╭─ Page text

This is an eternal question. If you think the answer fits within 1200 words, please think again. What I can assert, though, is that today’s horrors leave us no option but to return with renewed conviction to the real forces that uphold us, for they have sustained all that is redemptive in this world.

The first force is prayer. Yes, many scoff at this idea. Others who do not scoff debate what the word means. Those who practice prayer have no need for explanatory sentences.

The second force is a commitment to what we in Western Culture call The Three Transcendentals: qualities or ideals known as Goodness, Truth, and Beauty. Despite their popular misuse, these terms are not idle fantasies. Nor are they verbiage for greeting cards or relics of a sentimentalized past.

Goodness, Truth, and Beauty are tornadic forces that account for everything that has value in this world. It is they who, most days at least, shape our resolutions to try harder, or simply try again. It is they who open our grown-up eyes to the quick flight of the hummingbird or the remnant of a rainbow. It is they who advise our actions when we lose sight of the road before us.

Pessimists, secularist, and persons enchanted with their own worldly mind get a chuckle out of statements like these. Such chuckles expand easily into ridicule or worse. But that response is nothing new. Doubt or derision changes nothing about Beauty, or Truth, or Goodness.

Like you, I need to be reminded of these facts often. The need for reminders, encouragement, support, and inspiration constitutes the very best factor in our human connections. It is the main factor that draws us together in this movement of educational renewal.

╰─
╭─ Material supplied

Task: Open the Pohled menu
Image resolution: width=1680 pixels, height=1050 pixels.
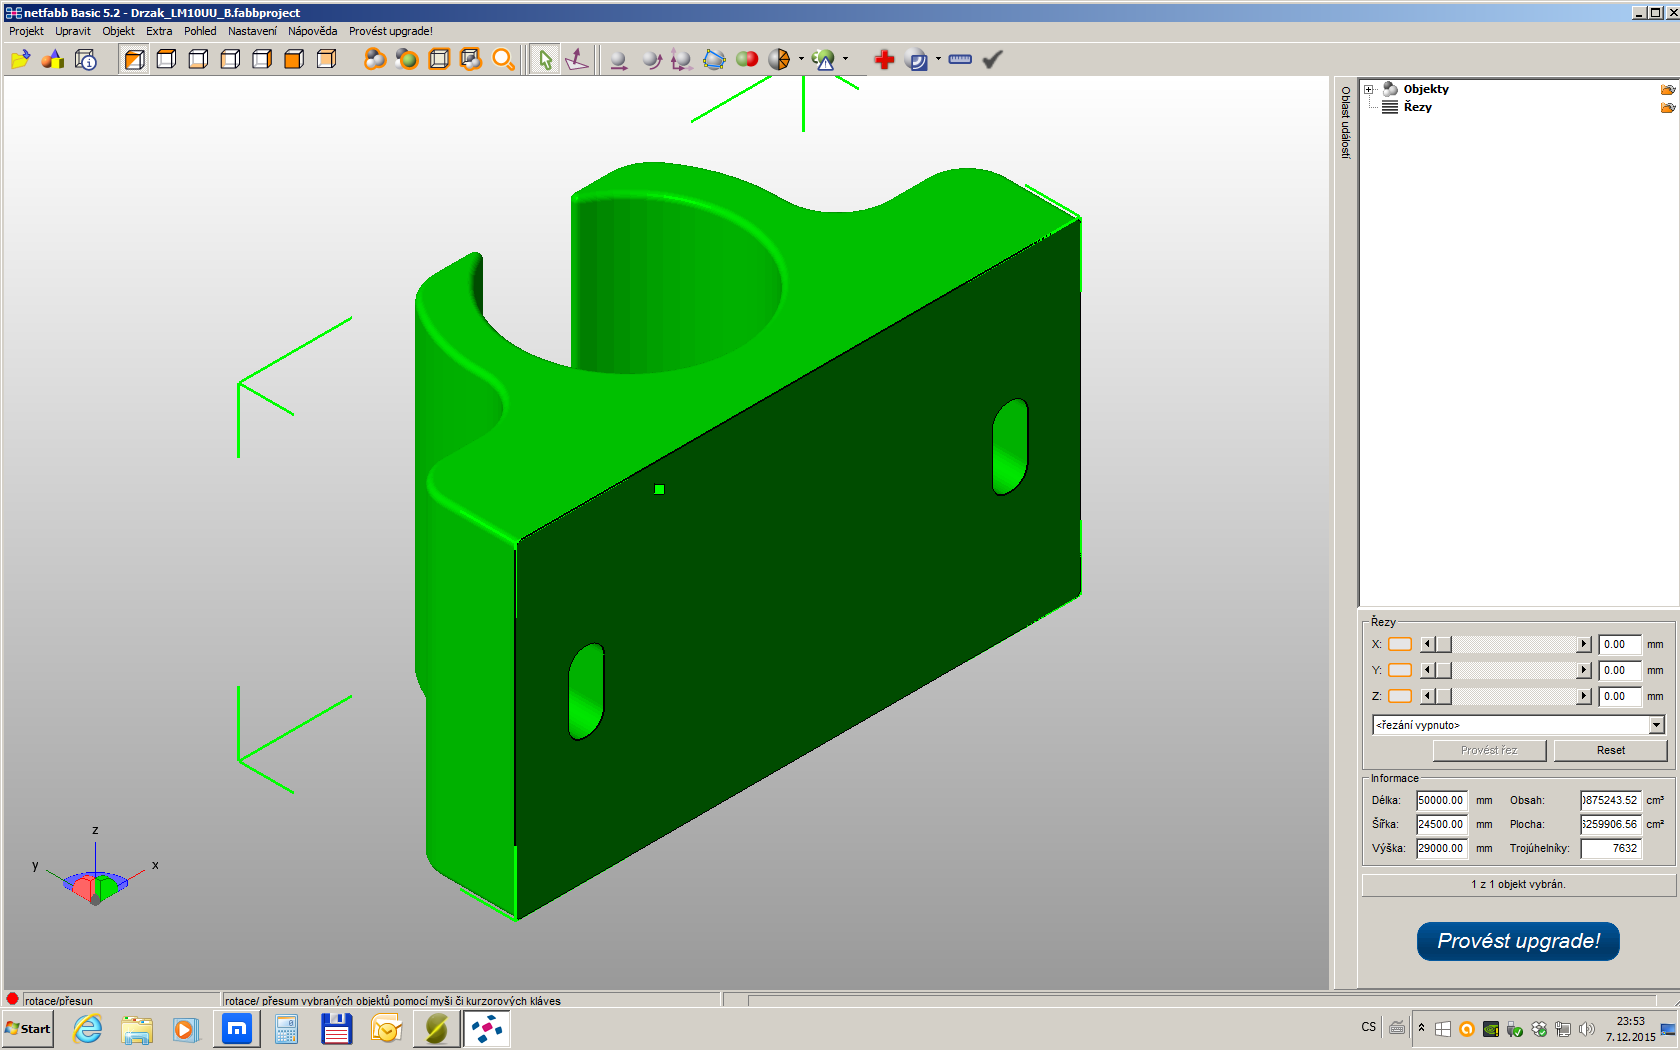Action: pyautogui.click(x=200, y=31)
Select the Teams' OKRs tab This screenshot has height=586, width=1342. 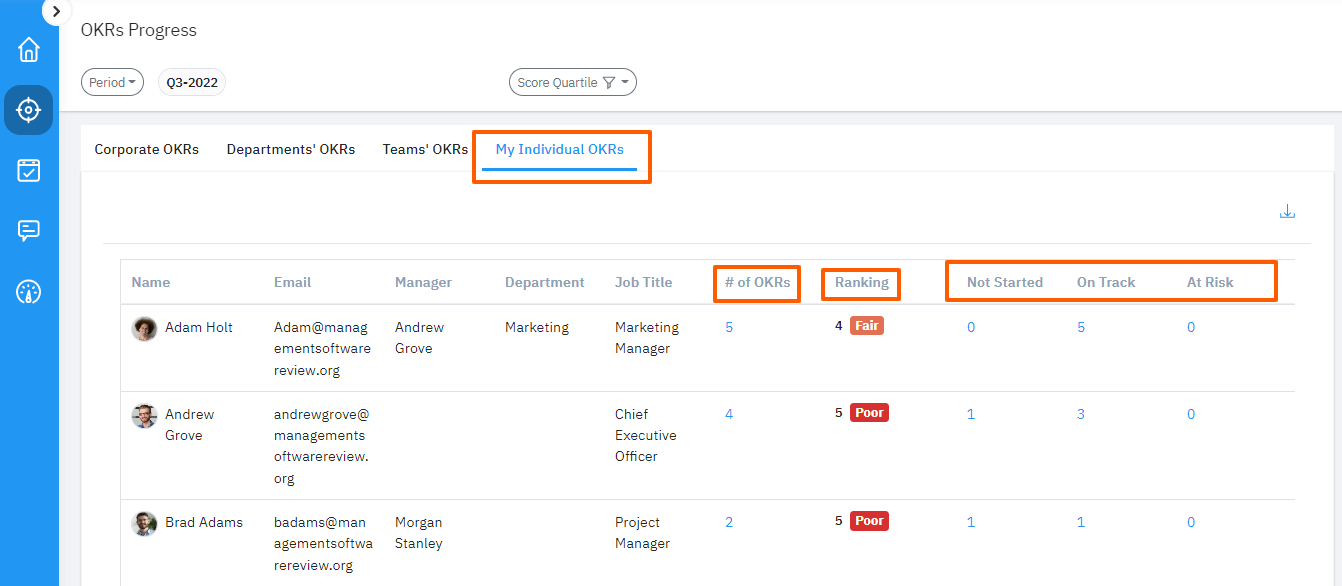[425, 149]
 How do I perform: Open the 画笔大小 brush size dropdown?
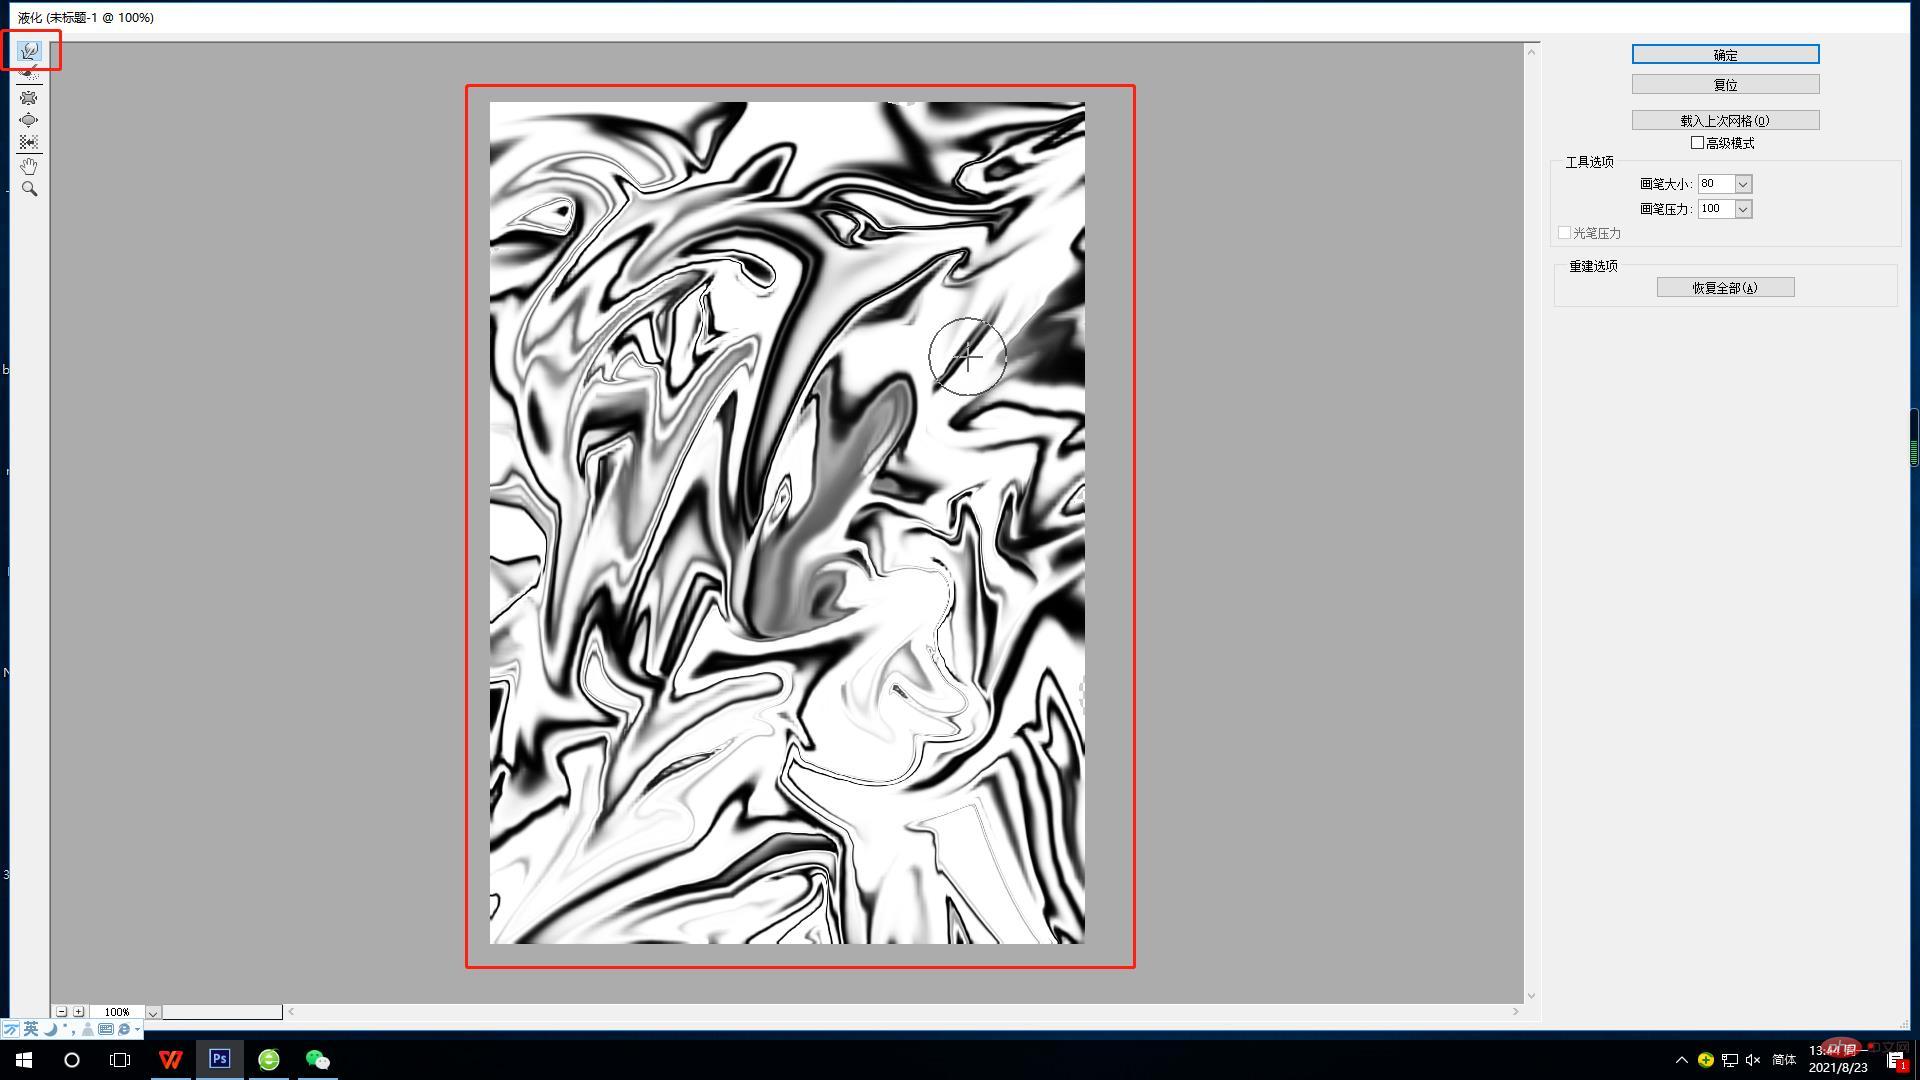click(1743, 184)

╰─

◆ **Work instructions**
- A) In the essay, what is named as the first force that upholds us?
- B) Give again the part of the essay from "Like you, I" to "of educational renewal.".
Use only the essay for what follows, not the records.

◆ **Answers to the tasks**
- A) Prayer.

- B)
Like you, I need to be reminded of these facts often. The need for reminders, encouragement, support, and inspiration constitutes the very best factor in our human connections. It is the main factor that draws us together in this movement of educational renewal.